### Data provided
▬▬▬▬▬▬▬▬▬▬

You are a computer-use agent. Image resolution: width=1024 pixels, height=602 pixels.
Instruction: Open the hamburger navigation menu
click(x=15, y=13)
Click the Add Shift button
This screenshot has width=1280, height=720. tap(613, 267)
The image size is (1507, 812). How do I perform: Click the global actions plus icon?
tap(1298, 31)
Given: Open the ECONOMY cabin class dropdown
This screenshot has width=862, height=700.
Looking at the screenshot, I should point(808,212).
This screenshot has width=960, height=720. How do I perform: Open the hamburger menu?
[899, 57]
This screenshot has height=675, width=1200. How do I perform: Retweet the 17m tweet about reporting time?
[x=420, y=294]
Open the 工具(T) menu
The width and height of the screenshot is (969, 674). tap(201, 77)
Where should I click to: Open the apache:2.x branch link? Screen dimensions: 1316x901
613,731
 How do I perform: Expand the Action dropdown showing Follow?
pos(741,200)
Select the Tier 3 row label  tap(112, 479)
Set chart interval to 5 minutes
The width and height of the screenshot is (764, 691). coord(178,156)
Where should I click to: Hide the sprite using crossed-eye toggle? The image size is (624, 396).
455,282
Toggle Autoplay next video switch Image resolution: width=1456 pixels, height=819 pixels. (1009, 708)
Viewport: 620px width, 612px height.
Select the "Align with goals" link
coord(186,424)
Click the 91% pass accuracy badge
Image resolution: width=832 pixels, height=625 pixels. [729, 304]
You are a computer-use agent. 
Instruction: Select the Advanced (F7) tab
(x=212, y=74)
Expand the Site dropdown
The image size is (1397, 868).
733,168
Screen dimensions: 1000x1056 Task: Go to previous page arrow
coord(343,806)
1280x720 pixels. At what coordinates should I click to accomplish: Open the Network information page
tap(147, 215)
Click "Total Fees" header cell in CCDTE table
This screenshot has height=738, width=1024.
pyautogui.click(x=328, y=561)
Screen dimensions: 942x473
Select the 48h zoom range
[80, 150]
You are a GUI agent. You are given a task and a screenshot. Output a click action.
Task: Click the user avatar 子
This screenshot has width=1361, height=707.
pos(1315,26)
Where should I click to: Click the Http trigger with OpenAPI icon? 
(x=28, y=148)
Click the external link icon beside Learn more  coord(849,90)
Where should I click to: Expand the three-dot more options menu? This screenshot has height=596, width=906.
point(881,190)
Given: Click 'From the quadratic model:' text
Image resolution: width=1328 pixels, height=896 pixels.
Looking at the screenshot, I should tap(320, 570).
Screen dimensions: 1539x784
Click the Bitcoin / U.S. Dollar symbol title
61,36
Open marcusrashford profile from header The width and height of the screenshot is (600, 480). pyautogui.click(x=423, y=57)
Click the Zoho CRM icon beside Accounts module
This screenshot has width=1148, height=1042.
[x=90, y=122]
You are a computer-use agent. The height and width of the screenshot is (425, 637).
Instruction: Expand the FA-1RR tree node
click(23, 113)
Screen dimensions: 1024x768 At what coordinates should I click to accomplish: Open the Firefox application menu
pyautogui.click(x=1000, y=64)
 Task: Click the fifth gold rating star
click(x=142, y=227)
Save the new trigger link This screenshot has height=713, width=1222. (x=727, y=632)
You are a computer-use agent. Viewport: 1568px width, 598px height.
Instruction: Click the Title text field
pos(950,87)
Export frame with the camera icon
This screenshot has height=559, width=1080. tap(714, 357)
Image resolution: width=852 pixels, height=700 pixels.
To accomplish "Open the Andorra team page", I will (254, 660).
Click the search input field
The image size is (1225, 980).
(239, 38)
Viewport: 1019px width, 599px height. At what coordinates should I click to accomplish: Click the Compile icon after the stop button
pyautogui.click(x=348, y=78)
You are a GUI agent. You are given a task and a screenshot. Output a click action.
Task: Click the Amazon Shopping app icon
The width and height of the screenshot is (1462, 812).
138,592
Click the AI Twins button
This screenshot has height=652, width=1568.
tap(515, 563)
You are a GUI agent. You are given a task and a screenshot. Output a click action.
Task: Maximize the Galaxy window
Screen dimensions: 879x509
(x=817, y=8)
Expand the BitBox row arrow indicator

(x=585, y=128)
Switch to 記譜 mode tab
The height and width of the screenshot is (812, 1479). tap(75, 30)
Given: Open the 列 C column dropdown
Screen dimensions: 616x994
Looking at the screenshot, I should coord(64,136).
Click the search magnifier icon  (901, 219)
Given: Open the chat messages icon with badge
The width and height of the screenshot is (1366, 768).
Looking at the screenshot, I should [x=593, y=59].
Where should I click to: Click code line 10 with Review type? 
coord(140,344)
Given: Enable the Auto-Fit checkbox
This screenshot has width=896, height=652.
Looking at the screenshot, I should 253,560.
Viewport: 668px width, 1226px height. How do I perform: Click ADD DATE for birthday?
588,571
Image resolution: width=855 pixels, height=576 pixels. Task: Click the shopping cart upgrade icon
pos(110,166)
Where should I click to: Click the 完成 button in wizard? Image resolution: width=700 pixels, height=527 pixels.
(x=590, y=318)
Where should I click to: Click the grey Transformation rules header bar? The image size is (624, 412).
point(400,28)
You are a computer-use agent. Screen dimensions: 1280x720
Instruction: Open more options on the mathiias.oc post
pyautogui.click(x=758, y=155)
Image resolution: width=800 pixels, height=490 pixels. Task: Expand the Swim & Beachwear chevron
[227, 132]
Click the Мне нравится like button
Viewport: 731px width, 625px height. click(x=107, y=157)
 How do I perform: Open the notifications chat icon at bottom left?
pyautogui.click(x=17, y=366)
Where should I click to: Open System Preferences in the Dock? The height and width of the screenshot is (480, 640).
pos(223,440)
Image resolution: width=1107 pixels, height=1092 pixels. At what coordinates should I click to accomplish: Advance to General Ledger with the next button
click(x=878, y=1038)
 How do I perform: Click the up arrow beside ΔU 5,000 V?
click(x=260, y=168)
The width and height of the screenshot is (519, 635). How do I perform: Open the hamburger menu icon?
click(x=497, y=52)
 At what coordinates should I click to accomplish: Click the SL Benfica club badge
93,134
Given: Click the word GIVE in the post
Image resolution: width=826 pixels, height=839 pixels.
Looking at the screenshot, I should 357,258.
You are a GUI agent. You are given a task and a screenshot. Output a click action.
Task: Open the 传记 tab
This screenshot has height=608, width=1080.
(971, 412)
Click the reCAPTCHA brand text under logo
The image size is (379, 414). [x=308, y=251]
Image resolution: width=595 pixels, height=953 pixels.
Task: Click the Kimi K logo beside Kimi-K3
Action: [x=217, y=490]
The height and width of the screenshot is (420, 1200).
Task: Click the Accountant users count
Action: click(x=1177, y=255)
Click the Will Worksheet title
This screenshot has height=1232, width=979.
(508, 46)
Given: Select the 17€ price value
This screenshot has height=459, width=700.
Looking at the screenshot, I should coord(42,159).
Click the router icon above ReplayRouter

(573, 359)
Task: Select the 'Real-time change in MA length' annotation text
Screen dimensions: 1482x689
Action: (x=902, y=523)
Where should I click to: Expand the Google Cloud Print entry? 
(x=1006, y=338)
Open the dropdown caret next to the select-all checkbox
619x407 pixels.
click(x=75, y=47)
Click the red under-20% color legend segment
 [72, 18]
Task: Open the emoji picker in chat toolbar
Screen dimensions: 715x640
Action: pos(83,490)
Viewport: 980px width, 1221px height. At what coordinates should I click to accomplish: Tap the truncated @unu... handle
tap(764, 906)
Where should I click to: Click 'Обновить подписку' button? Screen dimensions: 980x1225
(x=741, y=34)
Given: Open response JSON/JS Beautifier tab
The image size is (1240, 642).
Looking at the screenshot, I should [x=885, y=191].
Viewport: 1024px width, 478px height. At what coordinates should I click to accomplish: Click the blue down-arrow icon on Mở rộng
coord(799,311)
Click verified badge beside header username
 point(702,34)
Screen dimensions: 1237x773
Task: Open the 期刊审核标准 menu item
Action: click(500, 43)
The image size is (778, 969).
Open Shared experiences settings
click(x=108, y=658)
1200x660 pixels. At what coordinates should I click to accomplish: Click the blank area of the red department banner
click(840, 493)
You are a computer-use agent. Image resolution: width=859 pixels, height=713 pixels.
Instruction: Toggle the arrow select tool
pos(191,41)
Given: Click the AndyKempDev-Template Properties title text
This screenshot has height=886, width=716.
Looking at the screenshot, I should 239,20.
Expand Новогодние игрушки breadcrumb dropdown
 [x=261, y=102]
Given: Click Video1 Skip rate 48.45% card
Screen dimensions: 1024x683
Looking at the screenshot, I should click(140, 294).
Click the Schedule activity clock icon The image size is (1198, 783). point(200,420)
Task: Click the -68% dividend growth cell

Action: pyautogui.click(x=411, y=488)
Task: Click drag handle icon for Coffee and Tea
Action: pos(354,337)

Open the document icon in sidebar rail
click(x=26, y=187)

▬▬▬▬▬▬▬▬▬▬

### What is being asked
Would you retype the lines of the data above, from the one holding "Screen dimensions: 1024x683" through its final line, exactly and without adding any other line?

### Response to the task
Screen dimensions: 1024x683
Looking at the screenshot, I should click(140, 294).
Click the Schedule activity clock icon The image size is (1198, 783). point(200,420)
Task: Click the -68% dividend growth cell

Action: pyautogui.click(x=411, y=488)
Task: Click drag handle icon for Coffee and Tea
Action: pos(354,337)

Open the document icon in sidebar rail
click(x=26, y=187)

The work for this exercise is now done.